Los diferentes batallones adscritos a la Décima Brigada realizan permanentes operativos, asesinando y desapareciendo campesinos para luego hacerlos pasar por guerrilleros y así cobrar las recompensas ofrecidas por sus superiores para animarlos en esta guerra, como si la vida tuviese precio. Esa es la esencia de su mal llamada Teoría de la Seguridad Nacional , impuesta por los gringos y convertida en manual de violación permanente de los derechos fundamentales de los colombianos.
Los militares y los paramilitares, ya no se sabe quien es quien, porque la verdad son lo mismo, incluso unas veces los mismos aparecen una vez con un vestido, de militares y al otro día, con el otro vestido, de paramilitares. Pero lo que si es claro es que roban al campesino su producción, lo aterrorizan, le cobran impuestos, lo amenazan de muerte, intentan comprar su conciencia.
Es el caso de los chóferes que transitan las carreteras centrales y las líneas veredales, diariamente resisten presiones y amenazas para que informen sobre los movimientos y los colaboradores de la guerrilla, para que entreguen información. Los quieren obligar, como a toda la comunidad, a ser sus agentes de información y lo que es peor a aceptar los montajes que hacen contra población civil inerme para robarle sus tierras.
Esos mismos batallones, reforzaron y custodiaron a los paramilitares de Jorge 40 para llevar a cabo los atropellos del Plan Patriota, plan contra los pobres de Colombia.
En las regiones de Curumaní, La Jagua , Becerril, Codazzi, Media Luna, las patrullas buscaron ubicación en los sitios más estratégicos para permitir a los paramilitares su libre y segura operación. A su paso arrasaban con todos y con todo, hasta dejar las zonas totalmente asoladas, acabaron con la producción del campesinado y así se financiaron, enriqueciendo, aún más los bolsillos de la casta política y paramilitar vallenata.

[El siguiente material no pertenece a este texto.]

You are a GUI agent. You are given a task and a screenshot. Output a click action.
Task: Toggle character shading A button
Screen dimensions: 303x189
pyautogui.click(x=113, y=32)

El objetivo implicaba destruir al campesino para dejar el campo libre a las empresas multinacionales como la Drummond y otras en su explotación y depredación de gran parte del territorio sin reparo, como los dueños. Los empresarios y comerciantes colombianos venden la patria a empresas extranjeras y nuestras fuentes de energía sin importar que los municipios y corregimientos estén en total miseria. Las regalías son fuente de corrupción y nunca han beneficiado a sus pobladores.
Ante estos atropellos y desmanes, el pueblo oprimido se levanta, digno y valiente, frente a las oscuras políticas del Estado. La resistencia crece y se organiza, invitamos a quienes sientan sus derechos e intereses afectados por el fascismo a fortalecer la lucha por la liberación nacional, por La Nueva Colombia , patria para todos, producto del levantamiento insurreccional.